Because the instance of QTime used in QVariant::Time does not include a zone offset, an instance of QVariant::Time should not be bound to an XQuery variable of type xs:time, unless the QTime is UTC. When binding a non-UTC QTime to an XQuery variable, it should first be passed as a string, or converted to a QDateTime with an arbitrary date, and then bound to an XQuery variable of type xs:dateTime.
A QVariantList can be bound to an XQuery variable name. All the QVariants in the list must be of the same type, and the variable the list is bound to must be of the same type. If the QVariants in the list are not all of the same type, the XQuery behavior is undefined.

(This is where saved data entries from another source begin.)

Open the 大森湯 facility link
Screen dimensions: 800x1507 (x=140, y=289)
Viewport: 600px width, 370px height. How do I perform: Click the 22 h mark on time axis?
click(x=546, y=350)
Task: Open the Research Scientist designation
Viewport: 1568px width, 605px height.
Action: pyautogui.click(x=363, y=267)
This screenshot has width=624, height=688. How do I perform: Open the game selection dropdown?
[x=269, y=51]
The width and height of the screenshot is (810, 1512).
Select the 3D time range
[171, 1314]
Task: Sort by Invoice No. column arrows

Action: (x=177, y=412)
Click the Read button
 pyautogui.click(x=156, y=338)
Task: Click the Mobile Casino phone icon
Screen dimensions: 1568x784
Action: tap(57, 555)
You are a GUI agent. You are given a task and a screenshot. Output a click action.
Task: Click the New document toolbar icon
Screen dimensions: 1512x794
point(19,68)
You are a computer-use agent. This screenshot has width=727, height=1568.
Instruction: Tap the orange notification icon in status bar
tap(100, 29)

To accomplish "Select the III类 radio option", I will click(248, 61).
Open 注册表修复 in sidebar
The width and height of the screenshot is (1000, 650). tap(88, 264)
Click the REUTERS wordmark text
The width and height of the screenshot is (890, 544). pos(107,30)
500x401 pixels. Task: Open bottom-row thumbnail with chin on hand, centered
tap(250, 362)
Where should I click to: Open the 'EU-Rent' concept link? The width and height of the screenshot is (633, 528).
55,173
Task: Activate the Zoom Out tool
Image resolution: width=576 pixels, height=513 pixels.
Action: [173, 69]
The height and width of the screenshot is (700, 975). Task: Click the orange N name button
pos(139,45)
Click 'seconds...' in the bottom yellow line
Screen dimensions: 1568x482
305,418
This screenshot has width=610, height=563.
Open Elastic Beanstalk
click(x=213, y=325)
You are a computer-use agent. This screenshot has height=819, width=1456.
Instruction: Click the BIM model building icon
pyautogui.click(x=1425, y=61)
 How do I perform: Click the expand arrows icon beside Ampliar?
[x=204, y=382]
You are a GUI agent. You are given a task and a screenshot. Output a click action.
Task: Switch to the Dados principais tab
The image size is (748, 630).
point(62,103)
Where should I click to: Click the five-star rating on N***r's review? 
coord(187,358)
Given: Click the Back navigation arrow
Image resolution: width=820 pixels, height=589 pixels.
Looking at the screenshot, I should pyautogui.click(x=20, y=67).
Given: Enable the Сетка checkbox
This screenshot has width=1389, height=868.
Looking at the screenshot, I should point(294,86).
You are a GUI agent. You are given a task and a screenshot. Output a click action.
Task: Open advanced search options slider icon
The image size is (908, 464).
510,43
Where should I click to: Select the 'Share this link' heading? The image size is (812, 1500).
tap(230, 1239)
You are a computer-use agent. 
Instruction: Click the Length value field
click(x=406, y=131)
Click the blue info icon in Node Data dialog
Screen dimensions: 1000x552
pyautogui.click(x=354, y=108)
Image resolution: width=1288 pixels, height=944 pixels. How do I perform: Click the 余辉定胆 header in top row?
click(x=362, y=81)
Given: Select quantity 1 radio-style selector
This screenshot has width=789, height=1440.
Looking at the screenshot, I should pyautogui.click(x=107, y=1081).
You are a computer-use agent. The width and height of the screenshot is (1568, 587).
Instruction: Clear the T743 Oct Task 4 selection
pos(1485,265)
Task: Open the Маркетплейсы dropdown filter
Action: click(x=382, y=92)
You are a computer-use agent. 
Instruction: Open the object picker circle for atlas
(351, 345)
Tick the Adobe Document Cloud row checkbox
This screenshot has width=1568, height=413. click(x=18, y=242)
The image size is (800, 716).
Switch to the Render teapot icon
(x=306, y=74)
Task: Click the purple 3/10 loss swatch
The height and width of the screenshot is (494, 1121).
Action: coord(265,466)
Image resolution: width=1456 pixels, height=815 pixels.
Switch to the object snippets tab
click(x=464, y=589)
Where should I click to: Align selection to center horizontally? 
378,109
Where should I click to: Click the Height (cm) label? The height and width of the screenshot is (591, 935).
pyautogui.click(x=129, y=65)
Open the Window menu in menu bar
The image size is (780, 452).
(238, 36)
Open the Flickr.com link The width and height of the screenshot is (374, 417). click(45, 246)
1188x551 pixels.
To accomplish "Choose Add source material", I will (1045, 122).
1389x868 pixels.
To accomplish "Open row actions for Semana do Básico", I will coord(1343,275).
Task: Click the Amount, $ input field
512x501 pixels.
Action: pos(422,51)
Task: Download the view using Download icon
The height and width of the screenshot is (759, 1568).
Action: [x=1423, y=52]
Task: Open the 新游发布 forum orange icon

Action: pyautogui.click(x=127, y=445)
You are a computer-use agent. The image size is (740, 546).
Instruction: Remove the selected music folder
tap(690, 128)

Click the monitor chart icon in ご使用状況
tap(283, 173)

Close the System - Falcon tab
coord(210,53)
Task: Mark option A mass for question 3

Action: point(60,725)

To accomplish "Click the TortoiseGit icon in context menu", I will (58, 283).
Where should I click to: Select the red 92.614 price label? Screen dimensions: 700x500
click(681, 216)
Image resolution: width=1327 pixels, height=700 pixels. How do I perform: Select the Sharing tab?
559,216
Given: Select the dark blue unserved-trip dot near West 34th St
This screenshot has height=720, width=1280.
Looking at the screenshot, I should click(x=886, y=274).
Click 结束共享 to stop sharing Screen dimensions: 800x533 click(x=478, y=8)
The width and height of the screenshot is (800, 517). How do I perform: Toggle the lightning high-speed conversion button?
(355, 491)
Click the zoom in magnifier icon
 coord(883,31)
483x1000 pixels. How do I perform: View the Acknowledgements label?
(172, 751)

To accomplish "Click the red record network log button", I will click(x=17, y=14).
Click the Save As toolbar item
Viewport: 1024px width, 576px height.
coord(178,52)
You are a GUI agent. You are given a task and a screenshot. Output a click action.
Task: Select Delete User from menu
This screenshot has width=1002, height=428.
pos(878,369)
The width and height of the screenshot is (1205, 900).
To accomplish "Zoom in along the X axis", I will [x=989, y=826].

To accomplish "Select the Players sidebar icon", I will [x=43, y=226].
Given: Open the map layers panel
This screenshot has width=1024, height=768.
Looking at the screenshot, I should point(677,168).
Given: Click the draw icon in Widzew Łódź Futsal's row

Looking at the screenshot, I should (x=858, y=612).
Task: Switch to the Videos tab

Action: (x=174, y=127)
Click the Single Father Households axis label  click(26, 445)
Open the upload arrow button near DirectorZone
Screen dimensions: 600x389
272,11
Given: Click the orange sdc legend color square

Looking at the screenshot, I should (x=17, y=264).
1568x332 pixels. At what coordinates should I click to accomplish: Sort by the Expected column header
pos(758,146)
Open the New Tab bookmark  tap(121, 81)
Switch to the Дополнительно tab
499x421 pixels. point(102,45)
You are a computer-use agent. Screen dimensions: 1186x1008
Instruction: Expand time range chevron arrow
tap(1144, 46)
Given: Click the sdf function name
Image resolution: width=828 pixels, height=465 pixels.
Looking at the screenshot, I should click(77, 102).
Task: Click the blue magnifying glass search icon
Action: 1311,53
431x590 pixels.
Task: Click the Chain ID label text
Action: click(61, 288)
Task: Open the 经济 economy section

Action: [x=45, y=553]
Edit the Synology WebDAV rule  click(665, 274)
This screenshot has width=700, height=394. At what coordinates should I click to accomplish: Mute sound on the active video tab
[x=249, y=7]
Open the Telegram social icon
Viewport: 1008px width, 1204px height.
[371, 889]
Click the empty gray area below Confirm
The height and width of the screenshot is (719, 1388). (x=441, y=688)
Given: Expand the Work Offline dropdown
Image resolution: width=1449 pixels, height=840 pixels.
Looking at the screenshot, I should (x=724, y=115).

Although the XQuery language was designed for querying XML, with QtXmlPatterns one can use XQuery for querying any data that can be modeled to look like XML. Non-XML data is modeled to look like XML by loading it into a custom subclass of QAbstractXmlNodeModel, where it is then presented to the QtXmlPatterns XQuery engine via the same API the XQuery engine uses for querying XML.
When QtXmlPatterns loads and queries XML files and produces XML output, it can always load the XML data into its default XML node model, where it can be traversed efficiently. The XQuery below traverses the product orders found in the XML file myOrders.xml to find all the skin care product orders and output them ordered by shipping date.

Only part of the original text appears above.